- WHAT YOU WILL DO: Look through the lines below, find those with the word "Click", and copy them.

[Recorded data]
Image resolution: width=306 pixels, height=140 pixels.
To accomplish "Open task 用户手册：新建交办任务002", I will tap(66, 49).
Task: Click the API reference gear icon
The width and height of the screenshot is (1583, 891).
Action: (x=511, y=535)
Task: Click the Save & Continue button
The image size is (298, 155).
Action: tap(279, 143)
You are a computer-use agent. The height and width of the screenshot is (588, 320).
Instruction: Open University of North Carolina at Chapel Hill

- RESULT:
Task: Click the API reference gear icon
Task: Click the Save & Continue button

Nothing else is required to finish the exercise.